Herceptin More Than 2 Years?
 
Any on this forum who have been taking Herceptin more than 2 years? Have you experienced any adverse side effects? Have any of you long term Herceptin users changed receptor status?

Valerie in Michigan

Joe 12-18-2008 08:31 PM

Valerie,
The length of time that a patient receives Herceptin is based on staging. If you are stage I or II then the accepted protocol is 1 year anthough some oncologists may prefer the protocol used in the HERA trials - 2 years.

Many patients who are Stage III & IV have been on Herceptin for more than 2 years.

Christine had been on it for almost 9 years. There are really no known long term side effects to Herceptin although some patients may see a gradual decline in their heart's ejection factor. This is usually treated by discontinuing Herceptin for a period of time to enable the ejection factor to bounce back, but this is rare.

At San Antonio, Saturday night they showed a slide of a study that showed that 20% of bc patients change HER2 status. Either from + to - or from - to +. They did not differientiate.

Regards
Joe

Chelee 12-20-2008 11:40 PM

Bumping this up as I know there are lots of other her2 gals that have been on herceptin two yrs and longer. Must be the holidays keeping them busy. They ought to check in sometime soon. :)

Chelee

Sheila 12-21-2008 06:55 AM

I have started my 6th year of Herceptin recently....I am stage IV, still no problems and my muga 4 mos. ago was great.

mamacze 12-22-2008 09:30 PM

Hi Val - How long have you been on?
I have been on Herceptin since 2004, in March it will be 5 years for me. Side effects? Stiff joints, runny nose, nothing major. My cardiologist says as long as I exercise every day my heart should be fine and so far he is right. I am still NED so I don't have a visible tumor to test to see if Her2 reactivity has changed. How about you?
Love Kim from CT

ninicruce 01-09-2009 10:33 AM

I was so glad to s ee this post before Christmas, have been gone so am just now responding. I am starting my 3rd year on Herceptin and want to continu3. I have had a very slow ejection reduction and have had just alittle flu-like symtpoms the day or two after treatment. I had only known one other very pro-active survivor who was doing this and had thought maybe I was being too paranoid. This is my 2nd time to have BC( 1st- 1992 estronge postive, 2nd 2006- HR2. ) I was node negative this 2nd time, but after having this 2nd go thru am being very aggressisve, not to have again!! My Dr. is supportive, so I have felt good about this and luckily my insurance has continued to pay without protest. Has anyone had problems with insurance on this?

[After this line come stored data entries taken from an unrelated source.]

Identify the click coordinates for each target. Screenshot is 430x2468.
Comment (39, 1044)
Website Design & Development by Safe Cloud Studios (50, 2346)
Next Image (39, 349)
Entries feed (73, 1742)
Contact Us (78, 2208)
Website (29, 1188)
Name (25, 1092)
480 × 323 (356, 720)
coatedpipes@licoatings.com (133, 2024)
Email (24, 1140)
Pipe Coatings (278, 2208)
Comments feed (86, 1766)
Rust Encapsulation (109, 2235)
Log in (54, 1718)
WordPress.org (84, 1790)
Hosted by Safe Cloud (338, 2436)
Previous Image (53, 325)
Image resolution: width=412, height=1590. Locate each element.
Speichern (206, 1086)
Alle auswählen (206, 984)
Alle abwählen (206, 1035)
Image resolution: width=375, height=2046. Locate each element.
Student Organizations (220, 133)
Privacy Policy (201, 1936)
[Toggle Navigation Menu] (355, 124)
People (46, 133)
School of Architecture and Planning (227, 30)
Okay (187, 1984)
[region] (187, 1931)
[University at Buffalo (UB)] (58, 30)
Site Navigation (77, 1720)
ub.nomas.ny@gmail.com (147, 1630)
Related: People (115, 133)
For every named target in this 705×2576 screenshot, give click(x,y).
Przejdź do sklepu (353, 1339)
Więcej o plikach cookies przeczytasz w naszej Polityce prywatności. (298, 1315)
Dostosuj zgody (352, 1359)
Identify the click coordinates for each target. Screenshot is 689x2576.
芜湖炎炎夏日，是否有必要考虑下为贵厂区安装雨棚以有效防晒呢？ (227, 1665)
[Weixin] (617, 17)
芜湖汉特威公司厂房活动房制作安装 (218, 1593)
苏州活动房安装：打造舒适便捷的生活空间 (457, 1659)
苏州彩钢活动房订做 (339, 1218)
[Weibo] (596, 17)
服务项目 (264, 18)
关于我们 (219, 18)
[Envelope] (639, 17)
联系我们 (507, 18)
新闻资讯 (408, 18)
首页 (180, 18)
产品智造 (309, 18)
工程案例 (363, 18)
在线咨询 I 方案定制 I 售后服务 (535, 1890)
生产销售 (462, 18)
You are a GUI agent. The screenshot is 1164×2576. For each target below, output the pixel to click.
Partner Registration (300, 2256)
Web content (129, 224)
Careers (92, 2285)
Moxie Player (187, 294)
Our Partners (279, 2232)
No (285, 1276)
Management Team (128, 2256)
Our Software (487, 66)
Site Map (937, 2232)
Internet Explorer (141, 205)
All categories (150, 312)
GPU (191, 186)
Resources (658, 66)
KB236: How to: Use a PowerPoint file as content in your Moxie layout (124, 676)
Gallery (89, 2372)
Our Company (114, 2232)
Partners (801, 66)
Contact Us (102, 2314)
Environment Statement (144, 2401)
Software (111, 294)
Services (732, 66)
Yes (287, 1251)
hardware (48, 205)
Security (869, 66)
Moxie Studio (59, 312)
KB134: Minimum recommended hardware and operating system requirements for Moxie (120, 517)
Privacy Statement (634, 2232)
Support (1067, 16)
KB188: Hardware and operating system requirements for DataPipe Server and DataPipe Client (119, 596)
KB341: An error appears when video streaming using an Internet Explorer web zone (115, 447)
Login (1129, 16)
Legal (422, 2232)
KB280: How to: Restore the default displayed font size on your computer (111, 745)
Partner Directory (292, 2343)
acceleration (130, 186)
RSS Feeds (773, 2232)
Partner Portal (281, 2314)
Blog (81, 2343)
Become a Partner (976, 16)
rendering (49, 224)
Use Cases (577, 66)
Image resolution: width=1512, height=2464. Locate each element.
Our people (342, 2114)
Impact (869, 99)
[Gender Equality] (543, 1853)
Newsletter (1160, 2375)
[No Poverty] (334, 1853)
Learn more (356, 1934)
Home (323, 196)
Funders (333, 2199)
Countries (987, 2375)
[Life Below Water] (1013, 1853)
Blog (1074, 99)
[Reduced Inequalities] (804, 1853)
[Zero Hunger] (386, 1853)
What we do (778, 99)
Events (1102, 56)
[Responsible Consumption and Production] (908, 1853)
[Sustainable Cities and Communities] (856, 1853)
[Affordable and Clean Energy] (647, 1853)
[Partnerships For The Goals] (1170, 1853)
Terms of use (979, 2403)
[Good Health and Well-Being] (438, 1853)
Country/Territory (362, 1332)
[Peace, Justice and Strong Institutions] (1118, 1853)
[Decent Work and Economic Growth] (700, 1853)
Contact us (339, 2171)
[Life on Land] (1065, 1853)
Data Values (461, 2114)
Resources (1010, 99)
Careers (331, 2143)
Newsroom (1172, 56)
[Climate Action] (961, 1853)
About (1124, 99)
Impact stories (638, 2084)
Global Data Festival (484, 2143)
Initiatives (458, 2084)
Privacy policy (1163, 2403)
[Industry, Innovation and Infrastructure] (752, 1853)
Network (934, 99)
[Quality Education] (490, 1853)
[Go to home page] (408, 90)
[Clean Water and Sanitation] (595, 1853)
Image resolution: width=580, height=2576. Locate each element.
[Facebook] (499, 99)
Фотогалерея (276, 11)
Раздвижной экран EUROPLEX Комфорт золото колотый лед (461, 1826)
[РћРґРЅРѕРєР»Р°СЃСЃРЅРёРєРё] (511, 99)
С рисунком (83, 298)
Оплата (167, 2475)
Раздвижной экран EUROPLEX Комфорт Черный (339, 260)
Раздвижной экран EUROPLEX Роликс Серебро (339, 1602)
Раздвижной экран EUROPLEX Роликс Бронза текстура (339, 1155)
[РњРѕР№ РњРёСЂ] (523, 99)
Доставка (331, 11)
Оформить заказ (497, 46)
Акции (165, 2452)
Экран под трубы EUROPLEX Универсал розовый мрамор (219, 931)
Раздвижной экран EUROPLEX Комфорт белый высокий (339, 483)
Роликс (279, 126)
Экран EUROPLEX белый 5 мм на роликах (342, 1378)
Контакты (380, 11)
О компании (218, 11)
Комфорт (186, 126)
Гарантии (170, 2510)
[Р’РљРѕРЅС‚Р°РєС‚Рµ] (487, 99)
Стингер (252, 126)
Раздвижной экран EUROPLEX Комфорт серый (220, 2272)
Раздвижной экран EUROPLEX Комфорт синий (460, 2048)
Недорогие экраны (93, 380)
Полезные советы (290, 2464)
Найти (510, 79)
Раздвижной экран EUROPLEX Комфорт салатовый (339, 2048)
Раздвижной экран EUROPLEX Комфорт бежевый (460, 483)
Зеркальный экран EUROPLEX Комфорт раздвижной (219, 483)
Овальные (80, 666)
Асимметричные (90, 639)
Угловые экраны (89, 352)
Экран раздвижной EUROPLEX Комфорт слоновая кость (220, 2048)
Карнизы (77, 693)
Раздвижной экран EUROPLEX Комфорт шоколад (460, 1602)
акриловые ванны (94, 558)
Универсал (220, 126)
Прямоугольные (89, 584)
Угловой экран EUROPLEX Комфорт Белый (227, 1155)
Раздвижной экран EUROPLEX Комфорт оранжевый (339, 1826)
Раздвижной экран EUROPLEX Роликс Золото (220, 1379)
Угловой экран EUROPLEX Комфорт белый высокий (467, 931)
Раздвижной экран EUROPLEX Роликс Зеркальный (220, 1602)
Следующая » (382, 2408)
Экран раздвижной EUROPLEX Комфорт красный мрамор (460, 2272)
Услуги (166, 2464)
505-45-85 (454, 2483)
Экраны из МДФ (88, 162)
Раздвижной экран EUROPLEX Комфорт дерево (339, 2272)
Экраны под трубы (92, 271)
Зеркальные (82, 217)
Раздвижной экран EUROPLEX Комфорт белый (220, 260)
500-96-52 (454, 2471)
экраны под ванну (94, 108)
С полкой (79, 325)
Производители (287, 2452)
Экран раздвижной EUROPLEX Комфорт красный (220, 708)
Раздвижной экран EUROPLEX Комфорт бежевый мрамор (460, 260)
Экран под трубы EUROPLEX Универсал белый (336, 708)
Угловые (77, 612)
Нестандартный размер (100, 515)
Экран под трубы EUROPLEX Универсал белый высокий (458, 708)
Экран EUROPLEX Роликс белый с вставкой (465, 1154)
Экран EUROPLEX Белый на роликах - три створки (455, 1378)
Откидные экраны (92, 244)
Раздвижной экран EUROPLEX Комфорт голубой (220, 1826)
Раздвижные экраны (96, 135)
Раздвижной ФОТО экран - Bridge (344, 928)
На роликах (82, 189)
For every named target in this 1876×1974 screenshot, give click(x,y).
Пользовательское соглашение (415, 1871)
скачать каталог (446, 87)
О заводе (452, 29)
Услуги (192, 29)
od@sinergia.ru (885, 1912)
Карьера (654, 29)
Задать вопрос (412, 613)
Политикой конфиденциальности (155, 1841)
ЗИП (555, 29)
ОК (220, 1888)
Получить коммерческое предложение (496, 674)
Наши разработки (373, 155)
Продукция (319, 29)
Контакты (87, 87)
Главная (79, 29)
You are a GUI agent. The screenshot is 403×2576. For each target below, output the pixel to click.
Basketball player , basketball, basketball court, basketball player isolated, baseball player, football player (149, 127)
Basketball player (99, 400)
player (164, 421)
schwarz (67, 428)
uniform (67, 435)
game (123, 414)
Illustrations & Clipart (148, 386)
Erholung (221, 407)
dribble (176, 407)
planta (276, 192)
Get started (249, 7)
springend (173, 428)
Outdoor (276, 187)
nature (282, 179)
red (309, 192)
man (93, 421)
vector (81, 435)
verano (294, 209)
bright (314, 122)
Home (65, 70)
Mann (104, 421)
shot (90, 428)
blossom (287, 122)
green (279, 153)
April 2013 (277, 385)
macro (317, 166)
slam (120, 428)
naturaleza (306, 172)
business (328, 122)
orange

Valerie in Michigan 01-09-2009 11:28 AM

Hi Sheila,

Just wondering from reading your bio, did you only have superclavical node involvement and no organ mets? What is the current status of your SN?

Looks like you have taken Herceptin continuously since 9/03. Does your onc. intend to continue indefinitely? Do you still have your implant? Who is your onc. and hospital?

I am beginning my 3rd year on Herceptin. Was diagnosed with inflammatory breast cancer 1/07 and started TCH immediately and had a complete response. I was NED at the third cycle mark and completed 6 cycles total. Decided to postpone the surgery and radiation. Stopped Herceptin for 6 weeks then. When decision was made to proceed without surgery or radiation, my onc. convinced me to start back on Herceptin and todate he feels I should continue indefinitely. I am still NED, being scanned with US, MRI and PET/CT bi-monthly rotating. Each scan is better than the last, with even my scar tissue regressing. I have had my entire treatment at M.D. Anderson/IBC Clinic.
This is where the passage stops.